A Manhattan at Kerrymen Pub. photos/Chris Busby

Pub Style

Back about a hundred and fifty years ago, a good portion of Portland went and burned itself to the ground. That historic fire explains the lack of wood buildings in the area, and why we have to look at so much exposed brick when we drink in the Old Port. We didn’t live through that conflagration, but we were around for the blaze that nearly destroyed the Kerrymen Pub in Saco this past June.

After five months of renovation work the pub celebrated its reopening last month. Thankfully, it was not rebuilt with brick. Located on Route 1 amid a sea of franchises, the Kerrymen Pub occupies a two-story wood building. It was opened in 1978 by brothers David, John, Paul and Richard Kerry and their cousin, Jim Sullivan. Thirty-five years later, it is still family owned and operated.

There’s a spacious dinning room downstairs and an even larger barroom on the second floor.

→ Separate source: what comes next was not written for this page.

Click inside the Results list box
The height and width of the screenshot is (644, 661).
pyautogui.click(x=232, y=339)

The walls are made of wide, think planks, like you expect to find in a barn, and the beams above are rough-hewn, as well. This gives the place a comfortable, rustic feel. There’s also a lot of carpet, even at the bar. The décor is appropriately Irish, with big beer mirrors and lots of family photos.

A photograph embedded in the bar.

I spent most of my time upstairs. The bar itself is a beautiful oval island made of thick, dark wood. It was refinished after the fire but still contains shellacked Irish coins, old pictures and dollars. Located in the center of the room, it can easily accommodate a few dozen convivial drinkers. A half dozen tables are set up at both ends of the room, and one of the back walls is lined with booths. There’s a stage at the front of the barroom for live music, Irish and otherwise, on weekend nights, and numerous TVs tuned to sports channels. There’s also a pool table in back that’s recently  been resurfaced and is free to play.

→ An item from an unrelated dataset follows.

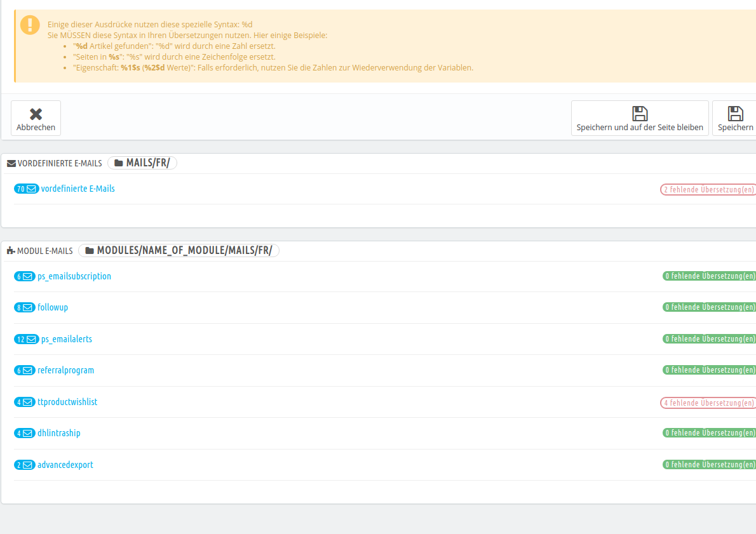Open the advancedexport link
Viewport: 756px width, 534px height.
pos(65,465)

Aside from the atmosphere, the food is the main attraction here. It’s pub-style fare, with fried apps, soups and chowders, burgers and sandwiches, salads, pasta, and a few traditional Irish dishes, like shephard’s pie. Most items on the menu are under $10. There’s also a decent seafood and steak selection, though those dinners are pricier, a kids’ menu and daily specials worth checking out.

The Kerrymen Pub stocks a standard selection of beer, including the obligatory Guinness, Bass and Smithwick’s. The most daring options on the bottle list are Seadog Wild Blueberry beer and Angry Orchard cider, but at least you won’t have to ask your server how “hoppy” anything is. The wine list is similarly uneventful, though I must say there’s a special place in my heart for any pub that serves Yellow Tail.

There’s no cocktail menu — this is, after all, a pub — and the barkeeps keep the mixes simple. Rum and Coke is exactly that. My Manhattan was made with Maker’s Mark (I wasn’t asked my preference) with a healthy splash of sweet vermouth and a cherry. Most of the cocktails come in footed highball glasses, and the prices match the sizes, so I never felt like I was paying too much for a drink.

However, I do question the way they serve whiskey. I order mine neat, and on every occasion it was poured to precision (one ounce) in a thin shooter glass, the kind you’d give a college kid. Whiskey needs a wider berth to allow the flavor to open up. I’ve since learned that not every bartender there uses those glasses, but you’d be wise to make sure yours doesn’t. That said, even locals will likely have to drive to this place, so it’s a credit to the pub that they pour responsibly.

The Kerrymen Pub is a great local hangout and a go-to place for those who appreciate authentic Irish drinking establishments. Enjoy it to the fullest this holiday season, but for Christsake, be safe!